How is it that a college course expects a student to learn the same material in roughly half the time as a high school student?

Is homework necessary?

I would like to perform an experiment to investigate this question further. That just does not seem practical, or maybe ethical is a better choice of words.

If I were to eliminate homework altogether, my students would still have about 103 hours of preparation time which should exceed that of any college student. Add in another 20 hours maybe for project work and get a total of 123 hours which would be about 33% more than a college student. That seems like a more appropriate balance. Especially when you figure that the course would be delivered over twice the number of weeks allowing for the work to be presented in smaller chunks, and thus more easily digested.

In my mind, this should be feasible. If the AP Statistics course truly is a college course, that is. My class consists of eleven twelfth graders and two juniors. The twelfth graders are six months away from taking college courses. Do we really expect to be preparing them for college if the transition is so sharp?

Using an activity to teach about unbiased estimators

Today in AP Statistics, we had one of our better classes, so I wanted to share it with you. We did an activity to better understand the differences between parameters and statistics and what makes for an unbiased estimator. I based it off of an activity in our textbook and it worked beautifully.

Each of my 12 students wrote their heights in centimeters on a slip of paper and put that paper in a box. Each group then took turns randomly selecting a sample of size three with replacement. The groups recorded the data and calculated the sample mean and the sample range. Each group then wrote up their data and their statistics on the board. I then had each group take another SRS of size three and report their findings. Meanwhile, two students were tasked with finding the population mean and population range, but they were asked to not share these numbers with the class.

So, now we had eight samples, eight sample means, and eight sample ranges. I briefly talked about how statistics were used to estimate parameters.

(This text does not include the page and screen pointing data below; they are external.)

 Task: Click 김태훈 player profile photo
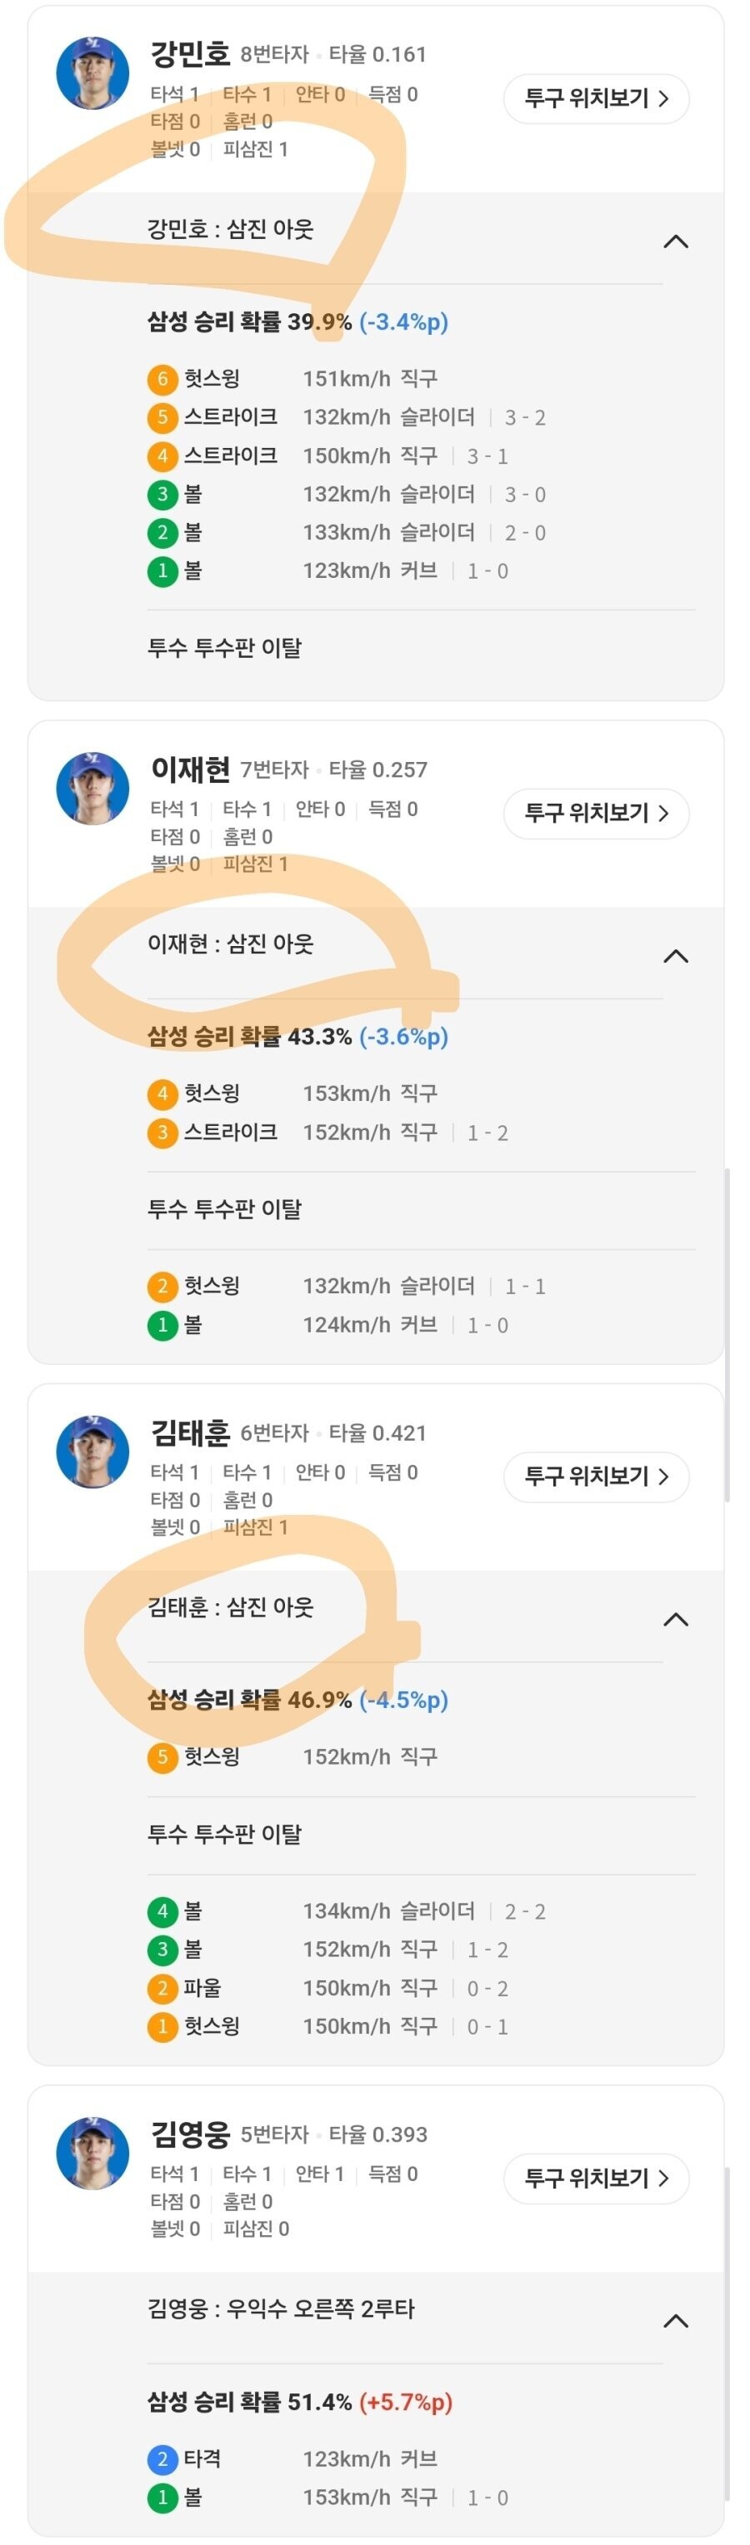[x=93, y=1450]
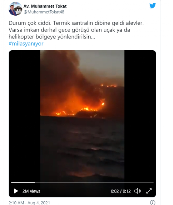Open the @MuhammetTokat48 handle link
This screenshot has width=173, height=205.
click(x=44, y=12)
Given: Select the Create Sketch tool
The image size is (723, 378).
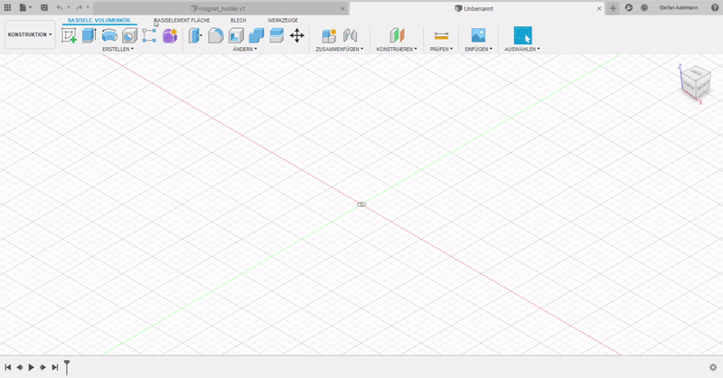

I then asked the students which sample mean was the best estimate of the population mean and to explain their thinking. Four students were willing to offer their opinions and they gave reasons such as it seemed like the number in the middle. Interestingly, two students selected 172 cm and two others selected 168 cm.

I then asked the same question regarding the sample ranges. This discussion went differently. One student immediately realized that the largest value, 30 cm, was the closest to the population range. The same student continued and argued effectively that the range was at least 33 cm and that no sample would ever have a range greater than the population range.

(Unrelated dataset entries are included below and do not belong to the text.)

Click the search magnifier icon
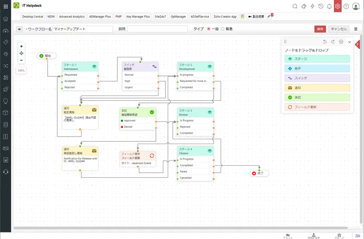 (x=295, y=7)
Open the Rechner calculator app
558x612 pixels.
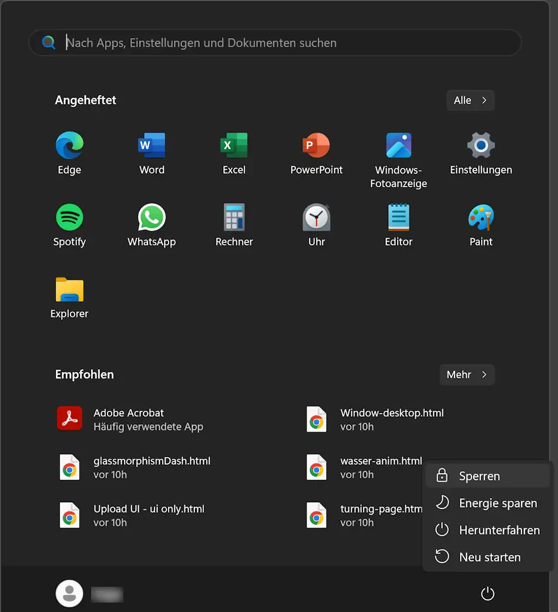pyautogui.click(x=234, y=225)
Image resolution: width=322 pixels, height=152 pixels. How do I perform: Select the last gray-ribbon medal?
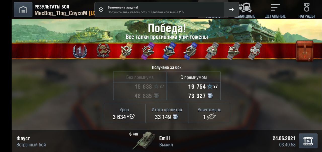pyautogui.click(x=256, y=51)
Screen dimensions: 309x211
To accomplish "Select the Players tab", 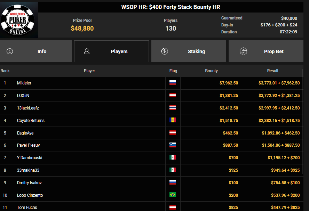I will click(x=111, y=51).
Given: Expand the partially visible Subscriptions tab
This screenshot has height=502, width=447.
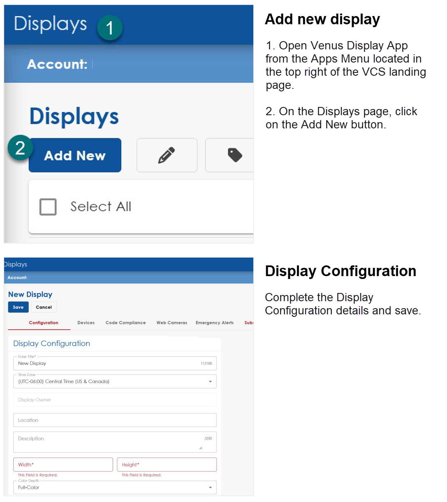Looking at the screenshot, I should 249,323.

We observed and discussed how the various sample statistics deviated from each other. We discussed the centers of the sample distributions. And then I asked the class which of the two statistics they thought was unbiased. One student bravely spoke up and said the sample ranges were unbiased and offered up his reasoning. The others listened and then, respectfully, argued against his claim and presented their own reasoning.

The population parameters were then shared. We then drew dotplots of the sampling distributions and added in the population values to the dotplots so the students could visualize how the sample ranges were all less than the population range and how the sample means fell on either side of the population mean. We also discussed how the sample ranges deviated on average more from the population range than the sample means deviated from the population mean.

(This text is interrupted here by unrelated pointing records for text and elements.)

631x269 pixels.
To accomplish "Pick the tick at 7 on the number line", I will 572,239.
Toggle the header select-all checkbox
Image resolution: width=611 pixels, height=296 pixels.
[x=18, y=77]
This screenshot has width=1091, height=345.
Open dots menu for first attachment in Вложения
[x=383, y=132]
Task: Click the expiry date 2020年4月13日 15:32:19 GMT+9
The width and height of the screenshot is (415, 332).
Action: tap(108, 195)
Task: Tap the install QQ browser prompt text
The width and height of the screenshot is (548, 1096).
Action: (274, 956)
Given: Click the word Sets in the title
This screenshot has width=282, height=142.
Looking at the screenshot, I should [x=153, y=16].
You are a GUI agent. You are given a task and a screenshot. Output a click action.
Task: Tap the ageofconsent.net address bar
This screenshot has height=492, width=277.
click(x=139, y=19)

The dotplots were very effective. We talked about how the population parameter is the target and the sample statistics are our attempts to hit that target. Using this lens, it was easy to see how the sample mean was a better estimator than the sample range.

This was only a 35-minute class, so we did not get into how we could improve the accuracy of our estimates (so how to affect variability), but that would be an easy extension. Again, a dotplot could be used to show various levels of accuracy dependent on sample size.